Although the present invention is disclosed above in terms of embodiments, it is not intended to limit the present invention. Any person skilled in the art can make various modifications and modifications without departing from the spirit and scope of the present invention. For example, replacing the disk basic output and input system with a system testing program (System-Debugger) program for system testing, which is more convenient for computer manufacturers and computer repairs, and reduces the cost of computer manufacturers and customers. Service cost on the server side. In addition, under the present invention, the storage unit can store different versions of the disk BIOS at the same time, which is convenient for users to use according to their needs.

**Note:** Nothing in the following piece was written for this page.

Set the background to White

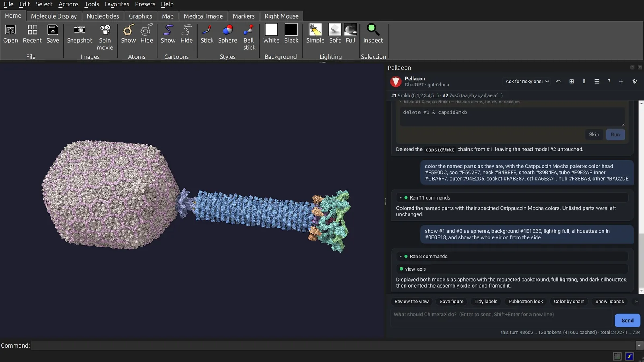(271, 34)
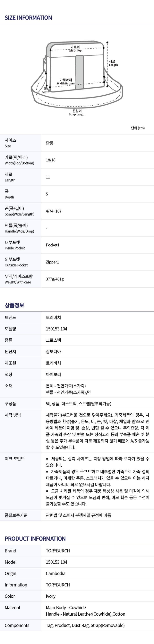Click the Ivory color value
Screen dimensions: 154x644
pyautogui.click(x=51, y=596)
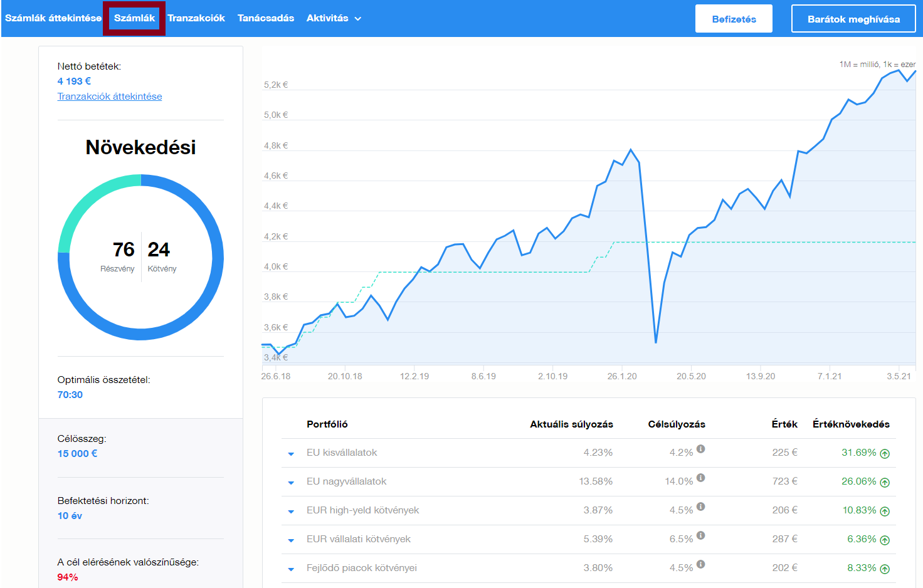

Therefore, the scope of protection of the present invention should be determined by the scope of the appended patent application.

Claims (8)

1. A computer system using a disk basic output and input system, characterized in that it comprises: a CPU unit; A storage unit for storing a first BIOS code and an operating system; and A disk BIOS loader is used to read the first BIOS code in the storage unit for the CPU unit to execute the first BIOS code. 2. The computer system using the disk basic input and input system according to claim 1, further comprising an embedded control chip, a system chipset and a single-chip microprocessor, wherein the disk basic input and input system carries The input device is arranged in one of the following units: the CPU unit, the embedded control chip, the system chipset and the single-chip microprocessor. 3. The computer system using the disk BIOS according to claim 1, further comprising a dynamic random access memory, wherein the disk BIOS loader is the first BIOS input program code is loaded into the dynamic random access memory. 4. The computer system using a disk BIOS according to claim 1, further comprising a dynamic random access memory, wherein the CPU unit executes the first BIOS program code so that the operating system loaded into the dynamic random access memory. 5. The computer system using a disk BIOS according to claim 1, wherein the disk BIOS loader is a program code or a piece of hardware. 6. The computer system using a disk BIOS according to claim 1, wherein the storage unit further comprises an application program and a data file. 7. A method for executing a basic input-input program code, characterized in that, comprising the following steps: Provide a CPU unit; providing a storage unit for storing a first basic input input program code and an operating system; read the first BIO program code in the storage unit; and The CPU unit executes the first BIO program code. 8. The method for executing a basic output-input program code according to claim 7, further comprising the following steps: when the CPU unit executes the first basic input-input program code, the operating system is loaded into a dynamic random access memory.